Set exercise> Copy the listing word for word, starting at its first line and ending at the line that contains "Action: click(95, 128)", with both ends included. Omit the pictures from your copy.

Given data>
[START]

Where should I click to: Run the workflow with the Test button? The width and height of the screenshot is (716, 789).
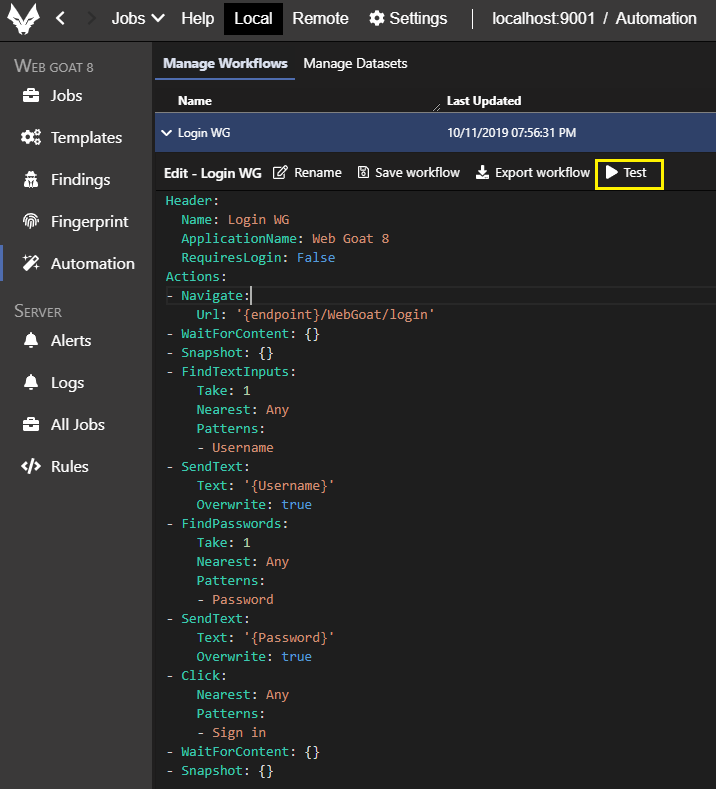[628, 173]
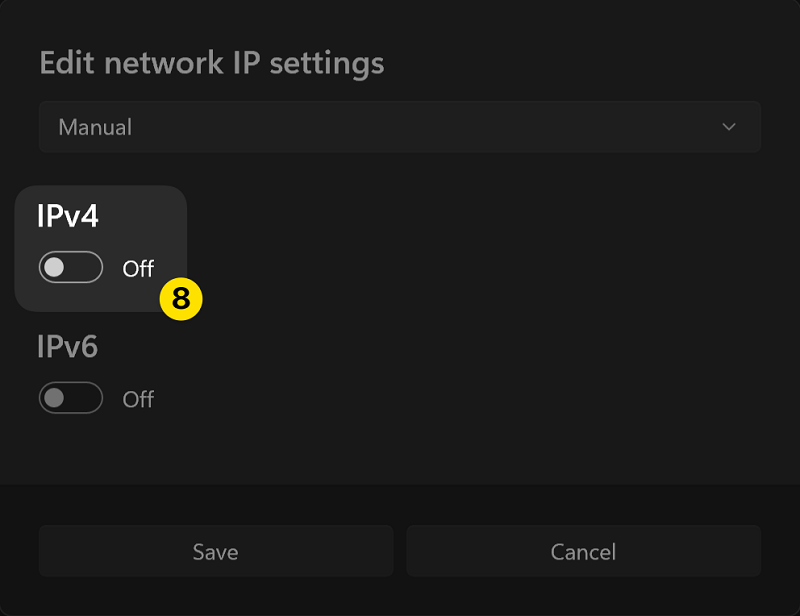This screenshot has width=800, height=616.
Task: Select the Manual text in the dropdown
Action: click(95, 128)
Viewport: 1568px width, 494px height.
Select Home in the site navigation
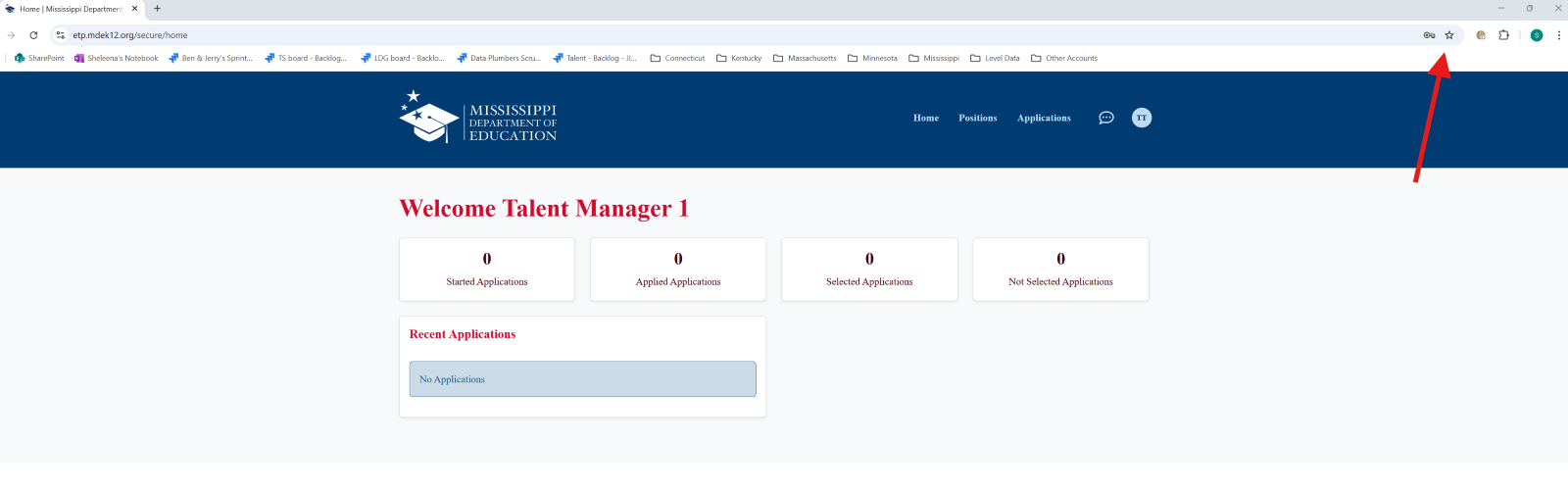pyautogui.click(x=925, y=118)
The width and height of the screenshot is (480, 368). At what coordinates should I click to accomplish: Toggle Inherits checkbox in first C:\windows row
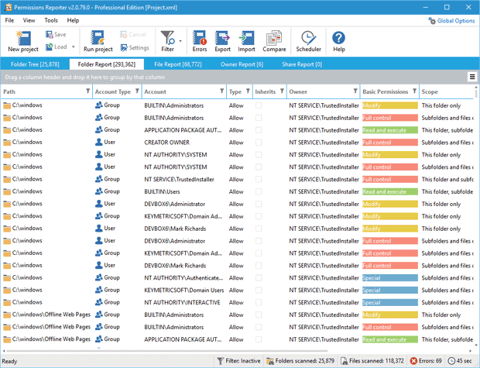click(x=259, y=105)
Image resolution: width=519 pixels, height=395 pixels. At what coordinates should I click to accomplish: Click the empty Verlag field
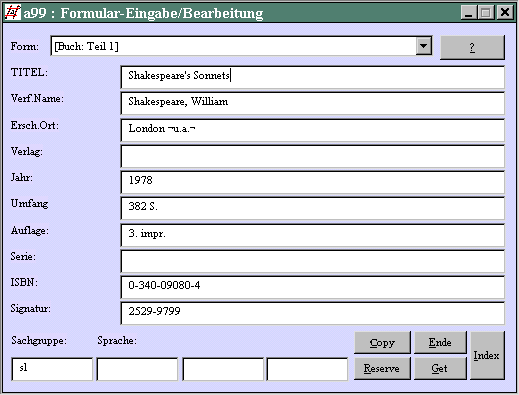click(x=313, y=156)
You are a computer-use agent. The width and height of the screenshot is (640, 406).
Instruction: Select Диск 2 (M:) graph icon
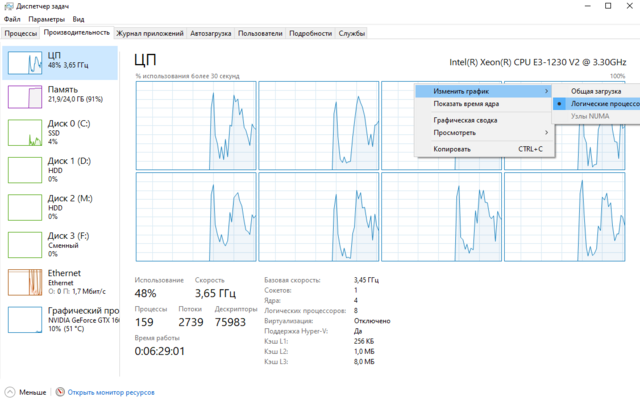click(x=25, y=208)
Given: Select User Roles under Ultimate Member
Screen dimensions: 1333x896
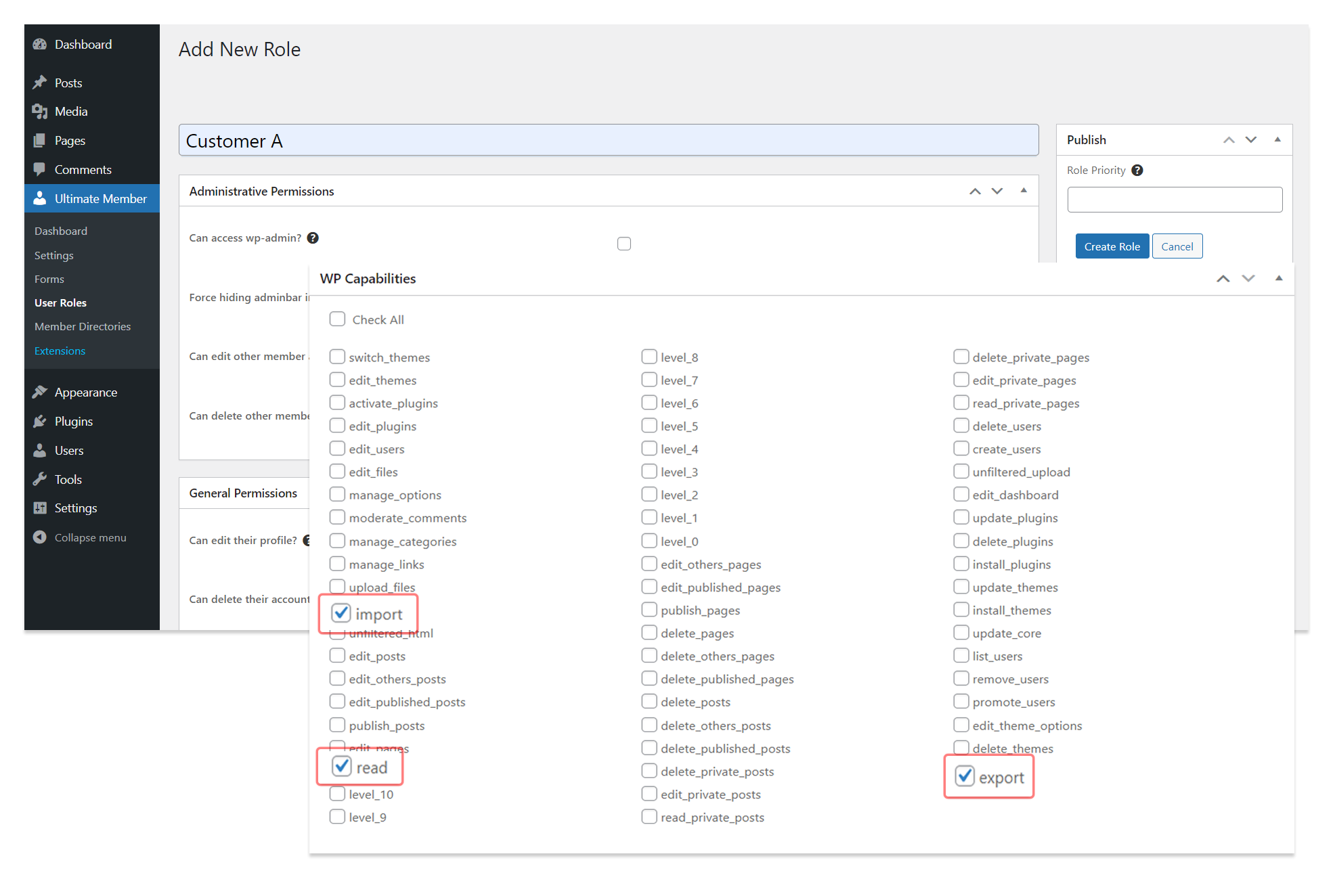Looking at the screenshot, I should 60,303.
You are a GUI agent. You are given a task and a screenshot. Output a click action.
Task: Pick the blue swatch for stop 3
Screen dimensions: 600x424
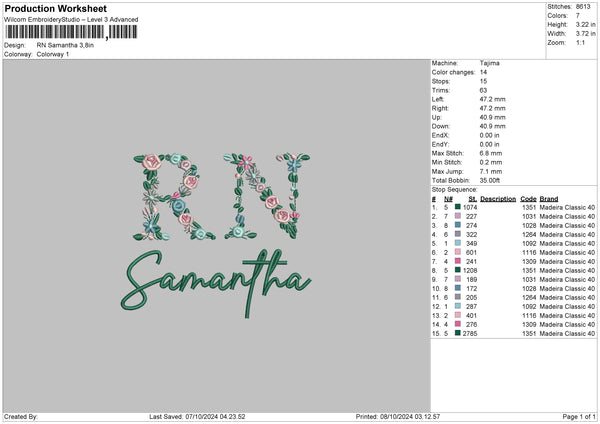click(458, 225)
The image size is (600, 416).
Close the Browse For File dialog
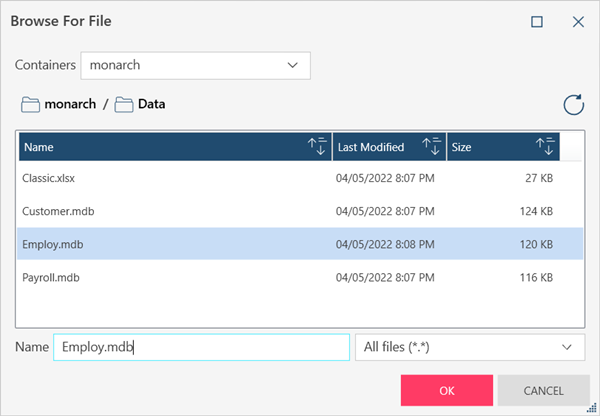pos(577,21)

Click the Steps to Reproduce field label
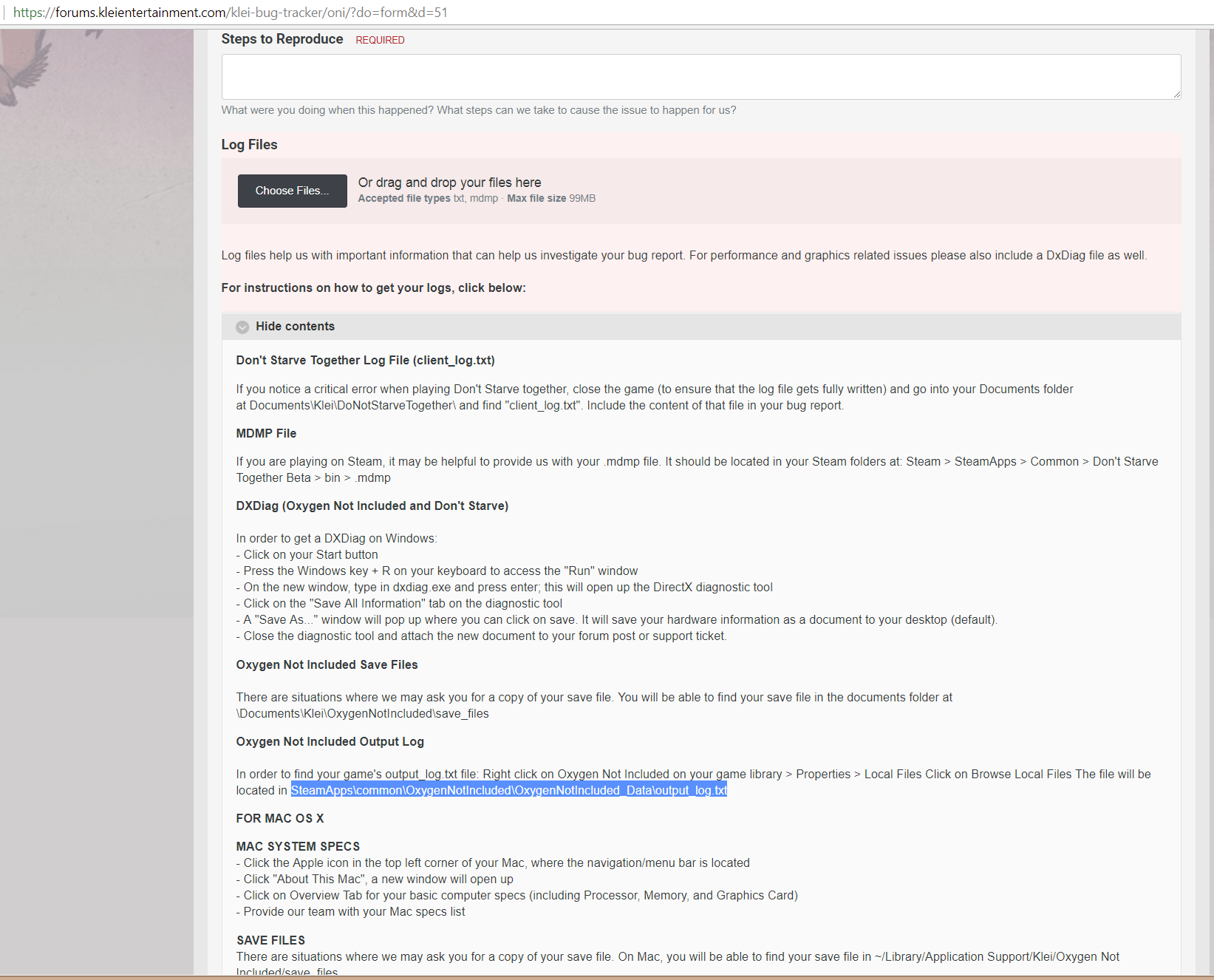coord(282,39)
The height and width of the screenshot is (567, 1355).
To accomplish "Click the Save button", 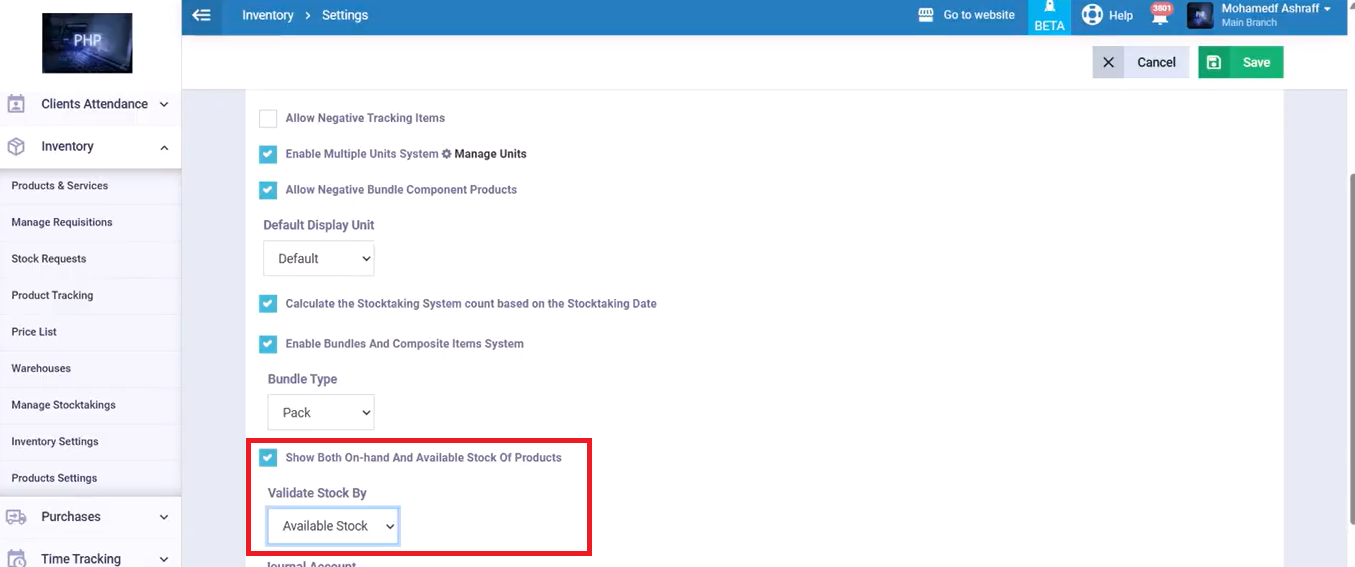I will tap(1240, 62).
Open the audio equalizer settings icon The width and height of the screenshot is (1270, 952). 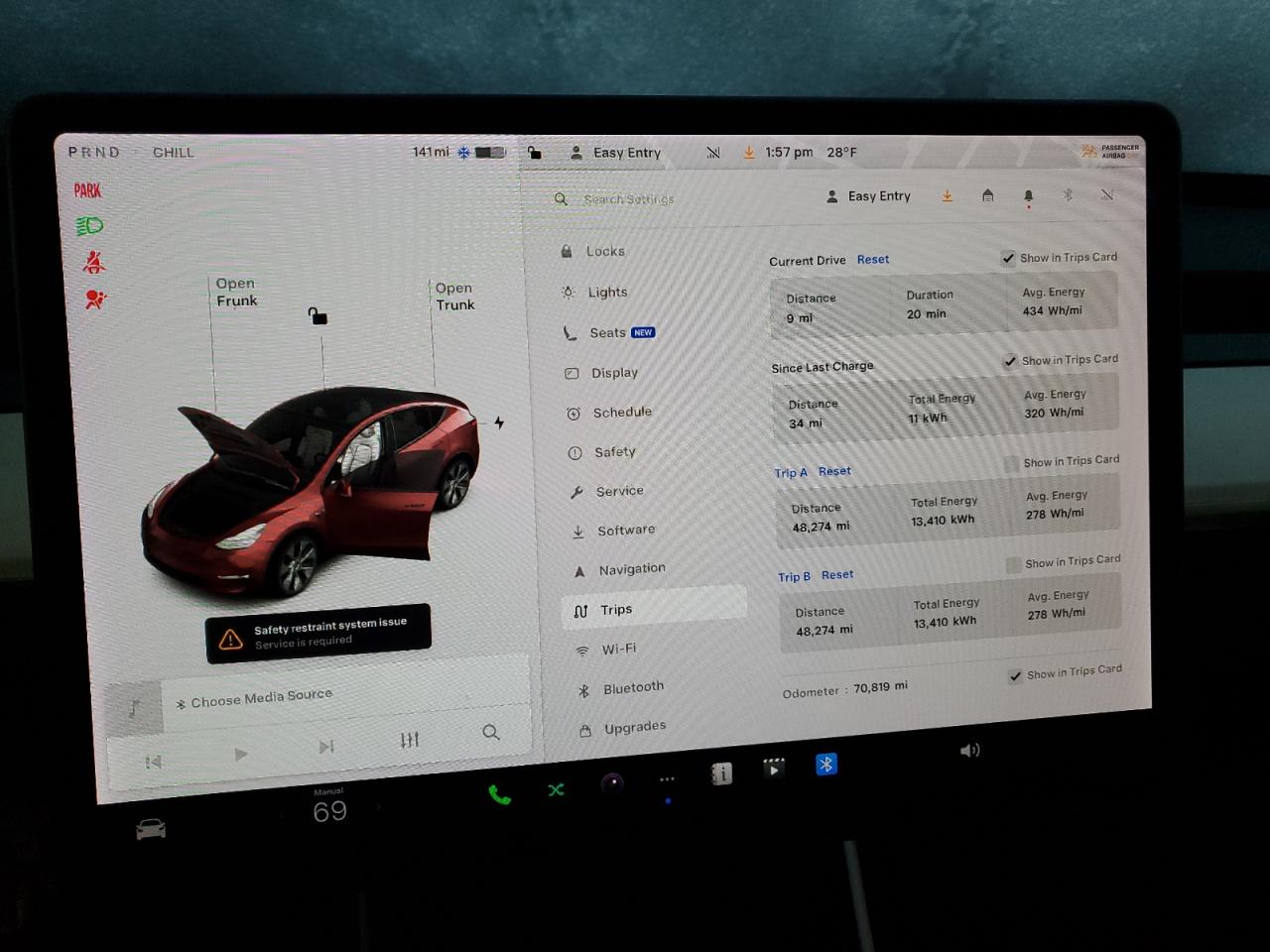click(410, 740)
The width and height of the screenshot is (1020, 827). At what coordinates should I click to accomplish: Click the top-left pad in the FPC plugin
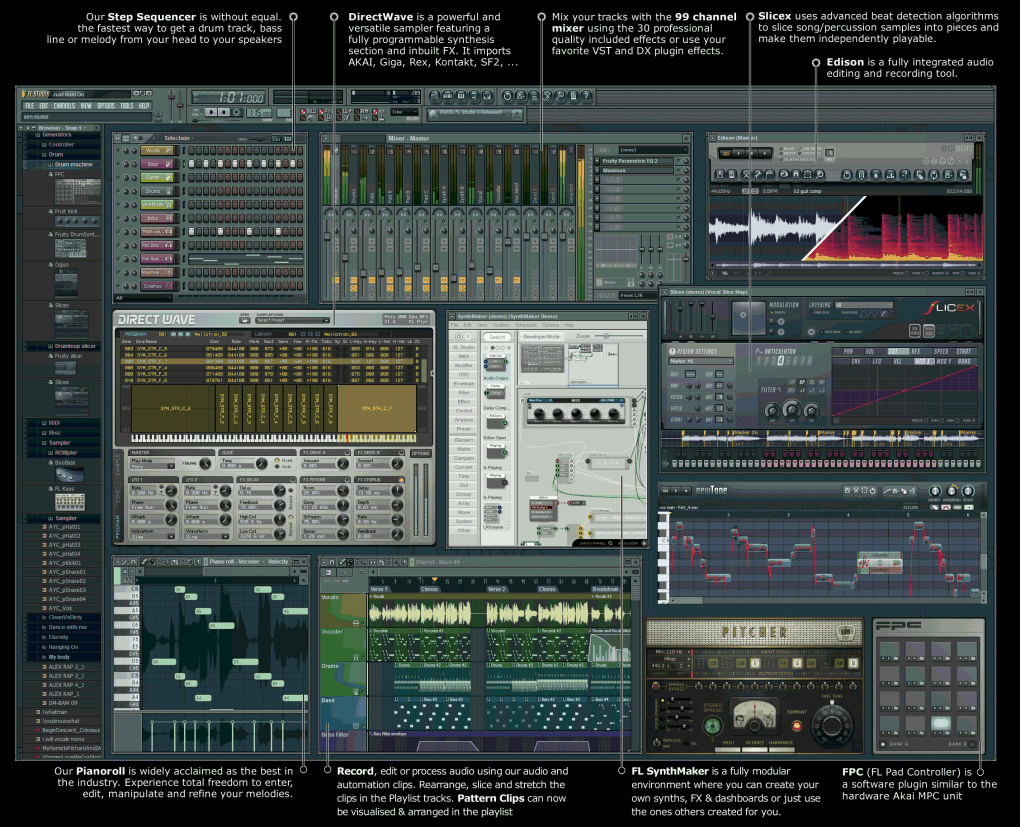click(x=888, y=651)
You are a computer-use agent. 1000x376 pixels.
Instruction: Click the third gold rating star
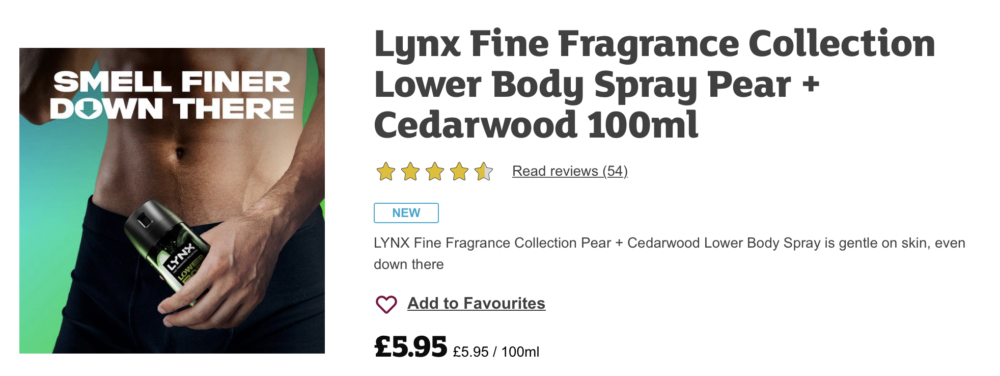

[END]

The completed task>
Where should I click to: Run the workflow with the Test button? The width and height of the screenshot is (716, 789).
[628, 173]
This screenshot has width=800, height=616.
Task: Select the Manual text in the dropdown
Action: click(95, 128)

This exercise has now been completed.